Freud'un kişilik gelişimi kuramına göre birey, çocuklukta yaşadığı psikolojik rahatsızlıklarını yaşamının ileriki safhalarına taşır. İnsanların davranışlarının arkasında cinsel bir faktör arayan Freud, bireyin kişilik gelişimini etkileyen en önemli etken olarak psikoseksüel faktörü görmüştür. Psikoseksüel gelişimin ilk basamağı oral dönemdir. Bu dönem, doğumdan başlayarak 1-1,5 yaşına kadar olan süreçtir. Oral dönemde haz bölgesi ağızdır ve bebek meme emme yoluyla doyuma ulaşır. İkinci gelişim basamağı ise anal dönemdir. Anal dönem çocuğun dışkılama yoluyla haz almasına karşılık gelmektedir. Bu dönem 1-1,5 yaş ile 3 yaş arasındaki süreci kapsar. Üçüncü gelişim basamağı fallik dönemdir. Fallik dönem, 3-5 yaşın bitimine kadar olan süreçte yer alır. Bu dönemde haz bölgeleri cinsel uzuvlardır. Hem kendi cinsel uzuvlarını hem de karşı cinsin cinsel uzuvlarını tanımaya yatkın oldukları bir dönemdir. Bu dönemde Oedipus karmaşası yaşanır. Erkek çocuk, anneye; kız çocuk ise babaya karşı aşırı ilgi duyar. Bu dönem, Freud'un üzerinde durduğu ve kuramının şekillenmesinde önemli bir yeri kaplayan dönemdir. Birey bu dönemde Oedipus karmaşasını atlatamazsa sağlıklı bir kişilik gelişimi süreci yaşayamamaktadır ve bu durum nevrozlar ve saplantılar olarak dışa çıkacaktır. 6-11 yaş arasındaki dördüncü gelişim süreci ise latent yani gizil dönemdir. Cinsel olaylarda geçici durgunluk dönemidir. Birey bu dönemde daha çok hemcinsleri ile arkadaşlıklar kurar ve gruplaşma olarak gelişen arkadaşlıklar bu dönemde başlar. 11-13 yaş arasındaki beşinci gelişim basamağını kapsayan dönem de genital dönemdir. Bu dönemde cinsel dürtüler başta olmak üzere bazı dürtülerin gücü çoğalır (MEGEP, 2009: 10-13).

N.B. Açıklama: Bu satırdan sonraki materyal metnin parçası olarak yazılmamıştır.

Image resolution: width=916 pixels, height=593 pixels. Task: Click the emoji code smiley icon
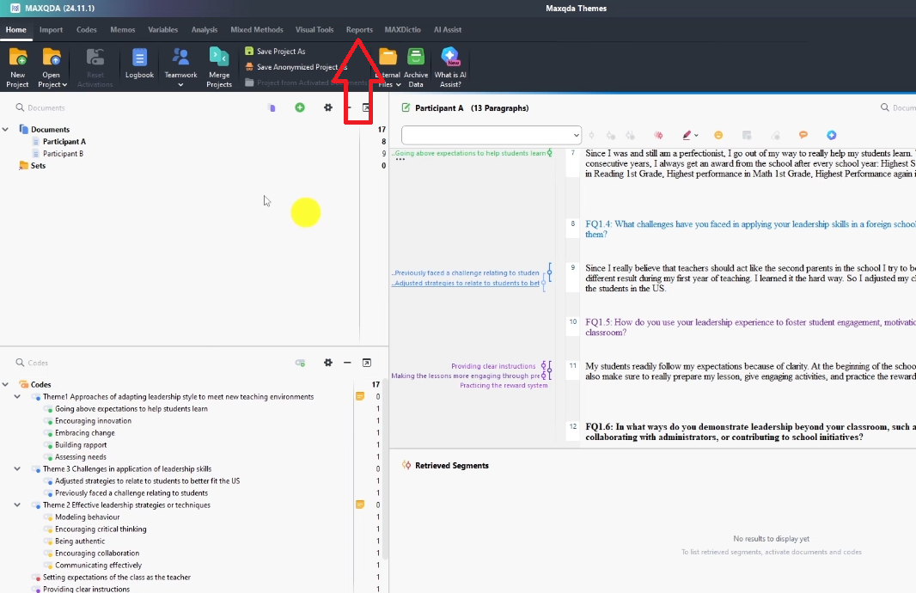click(718, 135)
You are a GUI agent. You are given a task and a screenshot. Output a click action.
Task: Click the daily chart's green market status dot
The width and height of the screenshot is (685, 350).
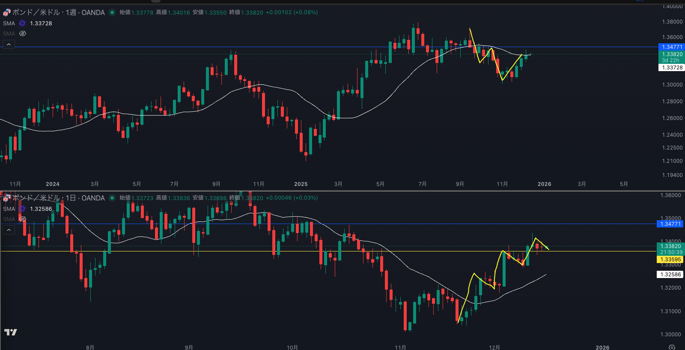click(112, 198)
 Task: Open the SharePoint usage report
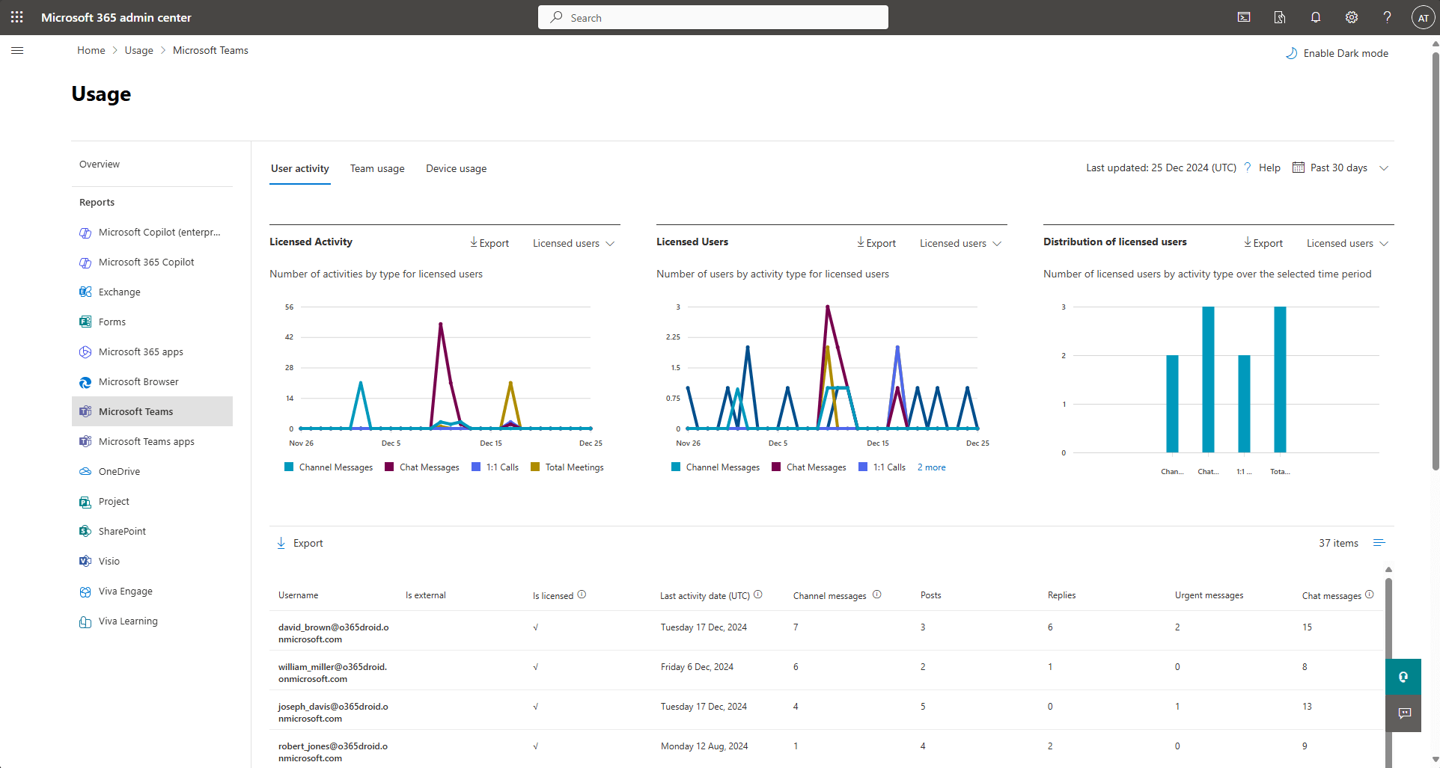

1. Masal ve Masal Anlatıcıları

Masal Türk Dili ve Edebiyat Ansiklopedisi’nde şöyle tanımlanmaktadır: “Halk arasında yüzyıllardan beri anlatılmakta olan ve içinde olağanüstü kişilerin, olağanüstü olayların bulunduğu, bir varmış bir yokmuş gibi klişe bir anlatımla başlayan, belli bir uzunluğu olan, sonunda yedi, içti, muratlarına erdiler yahut onlar erdi muradına biz çıkalım kerevetine, gökten üç elma düştü, biri anlatana, biri dinleyene, biri de bana gibi belirli sözlerle sona eren, zaman ve mekân kavramlarıyla kaydı olmayan bir sözlü anlatım türüdür” (Seyidoğlu, 1985: 149). İngilizcede ise masalın “Halk Masalı (Folktale)” olarak kapsamlı bir şekilde kavramlaştırıldığı görülmektedir. Bu çeviri bir bakıma masal ile halk arasındaki etkileşimi de yansıtmaktadır.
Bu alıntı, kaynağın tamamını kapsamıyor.